Ma, nonostante i loro sforzi, le disposizioni americane sui viaggi ed il commercio si sono indurite. Non sono più permessi nemmeno gli scambi educativi ed artistici, come quello realizzato nel 2000 a Cuba dall’Accademia della Danza di San Luis Obispo.
Alcuni americani si rifiutano di seguire le direttive dell’Amministrazione per i viaggi a Cuba, tentati dal pensiero che l’Isola è più vicina agli USA di Santa Barbara a San Luis Obispo.
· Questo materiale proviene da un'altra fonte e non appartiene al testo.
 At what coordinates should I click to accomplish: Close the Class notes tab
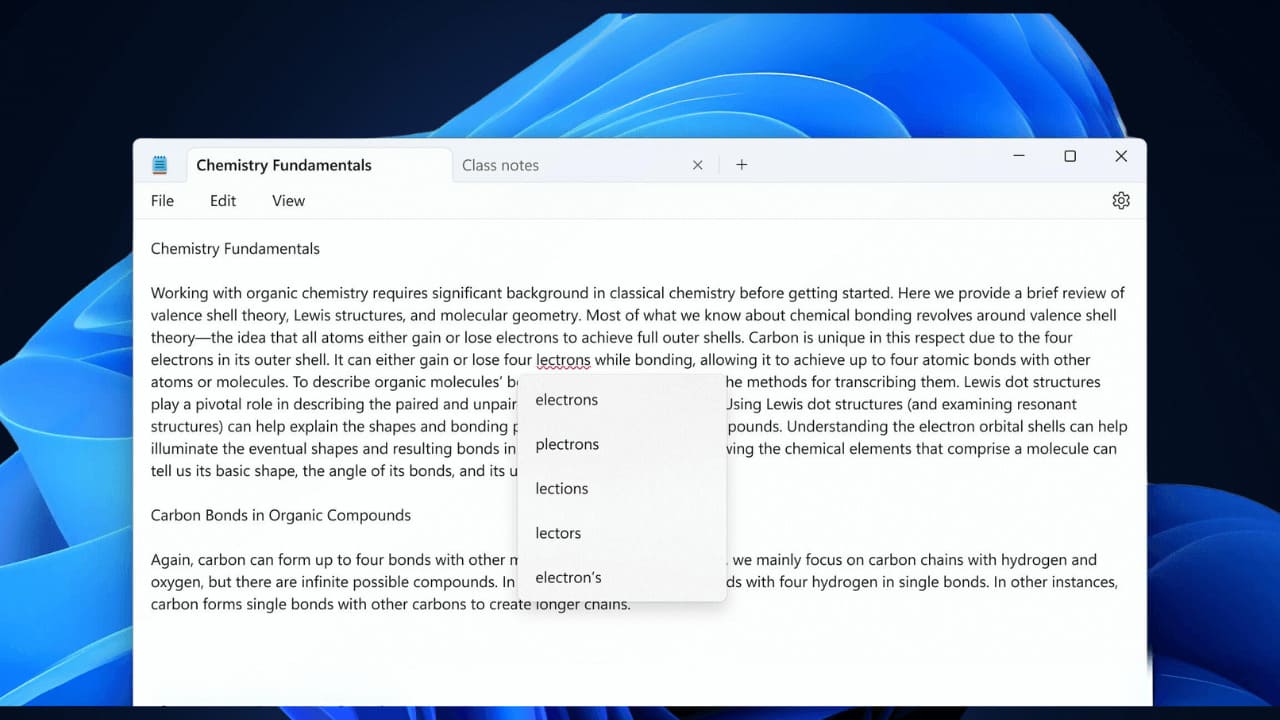pos(697,165)
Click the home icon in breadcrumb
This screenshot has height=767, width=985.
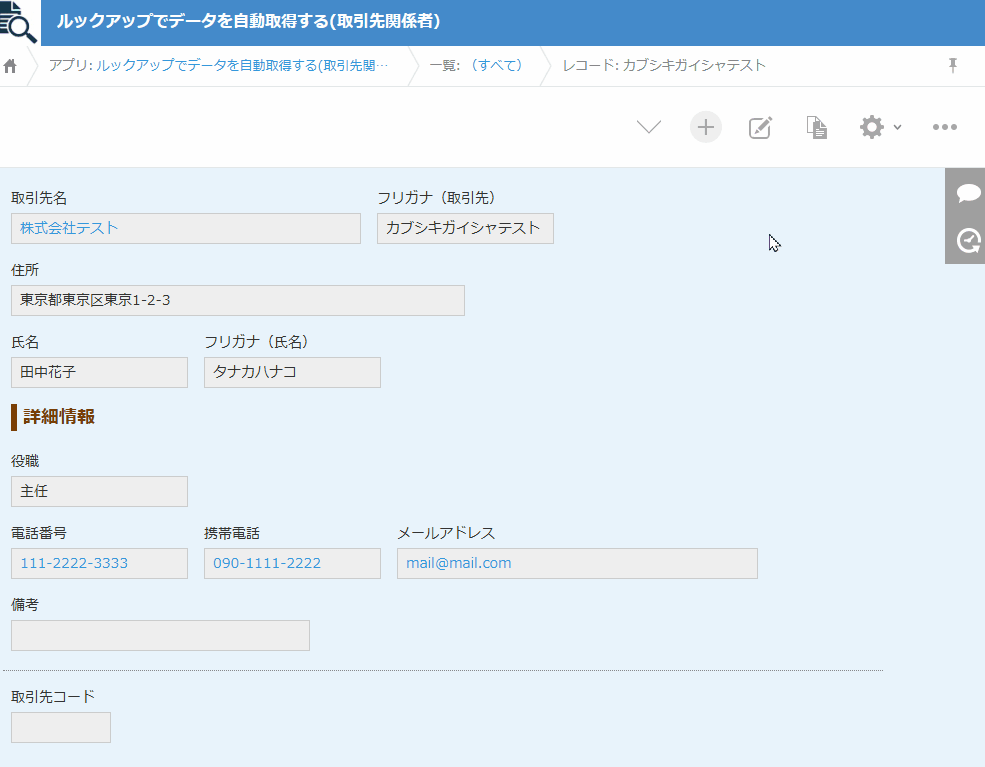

Molti americani, nonostante rischino multe fino a 65.000 dollari (secondo il ‘Los Angeles Times’), si recano a L’Avana passando dalla porta di servizio, cioè da Canada, Giamaica o Messico. Almeno 500 cittadini statunitensi sono stati multati l’anno scorso per aver viaggiato a Cuba, secondo il ‘Times’.
La maggior parte dei nordamericani, secondo Fernández, non sono al corrente delle restrizioni ai viaggi da parte dell’Amministrazione. "Qualsiasi statunitense con il quale parliate, si dichiarerà in disaccordo con questa politica. Dobbiamo far venire a galla questa crudeltà, in modo che la gente faccia un passo avanti e dica che ‘questo non va bene’. Verrà il giorno in cui si dirà ‘basta’, è sufficiente".
Fernández, circondato nel suo ufficio di See Canyon da libri cubani, foto e un
busto di Martí, cita l’eroe nazionale cubano: "Assistere ad un crimine e non
fare niente è come commettere il crimine".